For evaluating turfgrass response to and recovery from salinity stress, turfgrass visual quality, canopy firing, NDVI, percent shoot biomass reduction, and final root biomass were measured during the study. Grasses were rated visually for turfgrass quality using a 0- to 9-point scale, modified from Morris and Shearman (1998), where 0 is completely brown turf (worst quality), 6 is minimum acceptable, and 9 is ideal turf quality. Canopy firing was rated visually using a 0- to 9-point scale, where 0 is no green tissue in the canopy and 9 is completely green canopy with no brown tissue present. Turfgrass quality and canopy firing measurements were taken both before and after salinity stress exposure (start of week 1 acclimation and end of week 10 salinity stress), as well as at the conclusion of the 4-week recovery period (week 14). Percent change in turf quality and firing resulting from salinity stress was measured by comparing the “post” (end of week 10) turf rates of each entry to its initial quality before salinity exposure.

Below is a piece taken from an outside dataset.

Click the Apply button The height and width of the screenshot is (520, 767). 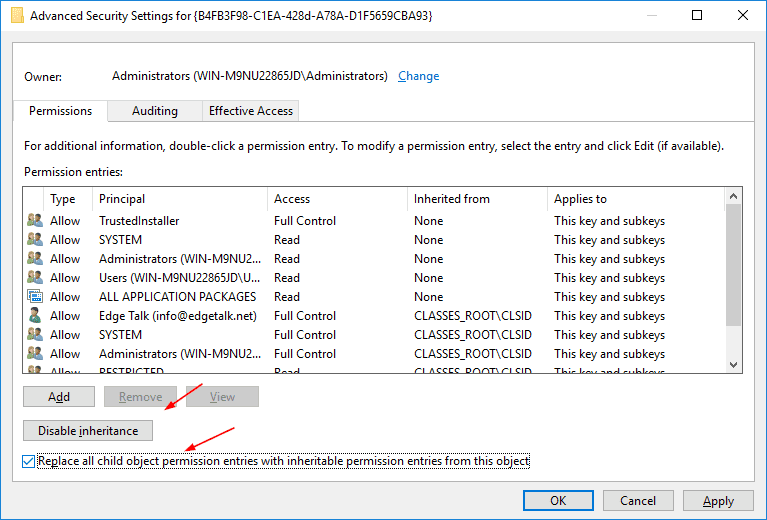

Shoot growth rates within each treatment were also measured from weeks 1 through 10 by clipping grasses weekly to the optimu, recommended cutting heights (Duble, 1996) of 2.5 cm (bermudagrass, seashore paspalum, and zoysiagrass) and 5 cm (st. augustinegrass). Clippings for each entry were oven-dried (VWR Gravity Convention Oven; VWR U.S.A., Atlanta, GA) for 72 h at 65 °C with dry weights measured using a digital scale (Denver Instrument P-403 Digital Balance; Denver Instrument, Bohemia, NY).
Before initiating the freshwater recovery period at week 11, turfgrasses were evaluated using NDVI (Field Scout TCM 500 NDVI, Turf Color Meter Spectrum; Spectrum Technologies) to determine relative differences in photosynthetic efficiency.
At the conclusion of the experiment, data were subjected to analysis of variance using the general linear model univariate test procedure (SPSS version 21.0; IBM Corporation, Armonk, NY) to determine statistical significance of the results. Mean separation procedures were performed using Fisher’s least significant difference at the P ≤ 0.05 level.
Results
Environmental conditions.
During the 2014 study (year 1), maximum daily temperatures during the three experimental phases (acclimation period, salinity stress, and recovery period) averaged 30.5, 32.7, and 35.0 °C, respectively, whereas minimum temperatures averaged 23.3, 22.7, and 24.4 °C, respectively (Table 1). During the 2015 study (year 2), maximum temperatures for the three phases averaged 36.6, 34.4, and 34.4 °C, respectively, whereas minimum temperatures averaged 23.8, 26.6, and 26.1, respectively. Relative humidity during the three 2014 experimental phases averaged 85%, 87%, and 87%, respectively. For the 2015 study, relative humidity for the three experimental phases averaged 87%, 79%, and 78%, respectively.
Salinity effects on turfgrass quality.
Analysis of variance revealed significant cultivar effects on turf quality at all salinity levels, but no cultivar × year interactions (Table 2). In general, turf quality, as noted by % change between pre- and post-salinity stress, declined in all cultivars as salinity concentration was increased (Table 3). When moving from control to 15-dS·m–1 salinity conditions, ‘Celebration’ showed a trend toward increased turf quality after 10 weeks of salinity exposure. The majority of other bermudagrass cultivars showed a trend toward decreased turf quality after 6 weeks of exposure to 15-dS·m–1 salinity. Although it showed a slight decrease in quality from control to 15 dS·m–1, ‘SeaStar’ exhibited the greatest overall turf quality at 15 dS·m–1, outperforming all cultivars except ‘Sea Isle 1’ and ‘Celebration’ with a 7.1 turf quality rating. ‘Celebration’, ‘Sea Isle 1’, and ‘SeaStar’ were the only cultivars maintaining acceptable (≥6) turf quality at 15 dS·m–1.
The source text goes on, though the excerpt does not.